■ **Exercise goal**
Print out the entries that follow exactly, missing none.

■ **Stored dataset items**
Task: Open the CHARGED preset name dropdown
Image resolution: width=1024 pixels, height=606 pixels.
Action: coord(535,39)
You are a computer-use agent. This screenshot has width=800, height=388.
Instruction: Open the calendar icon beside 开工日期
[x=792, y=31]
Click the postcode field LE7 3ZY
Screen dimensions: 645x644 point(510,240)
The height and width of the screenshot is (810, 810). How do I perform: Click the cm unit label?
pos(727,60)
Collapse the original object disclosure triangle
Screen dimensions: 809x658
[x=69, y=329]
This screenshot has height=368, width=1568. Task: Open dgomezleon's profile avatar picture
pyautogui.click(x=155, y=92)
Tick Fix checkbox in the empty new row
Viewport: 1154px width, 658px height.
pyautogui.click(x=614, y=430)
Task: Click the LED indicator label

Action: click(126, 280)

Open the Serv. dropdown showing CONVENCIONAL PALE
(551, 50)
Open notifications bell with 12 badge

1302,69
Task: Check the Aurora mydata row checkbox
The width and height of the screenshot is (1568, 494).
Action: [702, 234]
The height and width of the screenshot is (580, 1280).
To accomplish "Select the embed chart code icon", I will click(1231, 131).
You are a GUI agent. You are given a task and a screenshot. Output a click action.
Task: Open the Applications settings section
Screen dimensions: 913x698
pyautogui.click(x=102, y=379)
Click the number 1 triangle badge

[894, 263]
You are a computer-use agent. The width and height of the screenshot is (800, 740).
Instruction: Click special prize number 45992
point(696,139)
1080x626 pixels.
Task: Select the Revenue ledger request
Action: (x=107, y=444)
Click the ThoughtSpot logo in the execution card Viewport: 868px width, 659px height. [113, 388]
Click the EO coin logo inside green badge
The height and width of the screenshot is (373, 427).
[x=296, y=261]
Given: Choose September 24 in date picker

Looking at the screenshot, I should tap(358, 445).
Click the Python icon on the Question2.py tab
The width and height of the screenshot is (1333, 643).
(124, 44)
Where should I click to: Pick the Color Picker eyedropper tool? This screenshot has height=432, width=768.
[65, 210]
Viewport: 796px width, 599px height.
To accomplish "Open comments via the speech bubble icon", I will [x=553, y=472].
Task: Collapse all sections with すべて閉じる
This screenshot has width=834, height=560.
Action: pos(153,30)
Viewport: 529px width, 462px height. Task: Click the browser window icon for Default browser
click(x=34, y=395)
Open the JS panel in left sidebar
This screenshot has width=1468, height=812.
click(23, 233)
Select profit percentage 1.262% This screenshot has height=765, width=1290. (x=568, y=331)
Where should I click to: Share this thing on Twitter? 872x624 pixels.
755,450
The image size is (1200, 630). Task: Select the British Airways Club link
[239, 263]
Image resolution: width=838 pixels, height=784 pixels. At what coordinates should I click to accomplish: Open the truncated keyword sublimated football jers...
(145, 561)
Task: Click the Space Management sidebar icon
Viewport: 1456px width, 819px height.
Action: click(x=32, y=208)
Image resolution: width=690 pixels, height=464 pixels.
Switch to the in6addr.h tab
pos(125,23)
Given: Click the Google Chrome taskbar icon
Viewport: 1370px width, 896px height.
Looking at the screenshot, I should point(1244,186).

■ **Final answer**
Task: Open the CHARGED preset name dropdown
Image resolution: width=1024 pixels, height=606 pixels.
Action: coord(535,39)
You are a computer-use agent. This screenshot has width=800, height=388.
Instruction: Open the calendar icon beside 开工日期
[x=792, y=31]
Click the postcode field LE7 3ZY
Screen dimensions: 645x644 point(510,240)
The height and width of the screenshot is (810, 810). How do I perform: Click the cm unit label?
pos(727,60)
Collapse the original object disclosure triangle
Screen dimensions: 809x658
[x=69, y=329]
This screenshot has height=368, width=1568. Task: Open dgomezleon's profile avatar picture
pyautogui.click(x=155, y=92)
Tick Fix checkbox in the empty new row
Viewport: 1154px width, 658px height.
pyautogui.click(x=614, y=430)
Task: Click the LED indicator label

Action: click(126, 280)

Open the Serv. dropdown showing CONVENCIONAL PALE
(551, 50)
Open notifications bell with 12 badge

1302,69
Task: Check the Aurora mydata row checkbox
The width and height of the screenshot is (1568, 494).
Action: [702, 234]
The height and width of the screenshot is (580, 1280).
To accomplish "Select the embed chart code icon", I will click(1231, 131).
You are a GUI agent. You are given a task and a screenshot. Output a click action.
Task: Open the Applications settings section
Screen dimensions: 913x698
pyautogui.click(x=102, y=379)
Click the number 1 triangle badge

[894, 263]
You are a computer-use agent. The width and height of the screenshot is (800, 740).
Instruction: Click special prize number 45992
point(696,139)
1080x626 pixels.
Task: Select the Revenue ledger request
Action: (x=107, y=444)
Click the ThoughtSpot logo in the execution card Viewport: 868px width, 659px height. [113, 388]
Click the EO coin logo inside green badge
The height and width of the screenshot is (373, 427).
[x=296, y=261]
Given: Choose September 24 in date picker

Looking at the screenshot, I should tap(358, 445).
Click the Python icon on the Question2.py tab
The width and height of the screenshot is (1333, 643).
(124, 44)
Where should I click to: Pick the Color Picker eyedropper tool? This screenshot has height=432, width=768.
[65, 210]
Viewport: 796px width, 599px height.
To accomplish "Open comments via the speech bubble icon", I will [x=553, y=472].
Task: Collapse all sections with すべて閉じる
This screenshot has width=834, height=560.
Action: pos(153,30)
Viewport: 529px width, 462px height. Task: Click the browser window icon for Default browser
click(x=34, y=395)
Open the JS panel in left sidebar
This screenshot has width=1468, height=812.
click(23, 233)
Select profit percentage 1.262% This screenshot has height=765, width=1290. (x=568, y=331)
Where should I click to: Share this thing on Twitter? 872x624 pixels.
755,450
The image size is (1200, 630). Task: Select the British Airways Club link
[239, 263]
Image resolution: width=838 pixels, height=784 pixels. At what coordinates should I click to accomplish: Open the truncated keyword sublimated football jers...
(145, 561)
Task: Click the Space Management sidebar icon
Viewport: 1456px width, 819px height.
Action: click(x=32, y=208)
Image resolution: width=690 pixels, height=464 pixels.
Switch to the in6addr.h tab
pos(125,23)
Given: Click the Google Chrome taskbar icon
Viewport: 1370px width, 896px height.
Looking at the screenshot, I should point(1244,186).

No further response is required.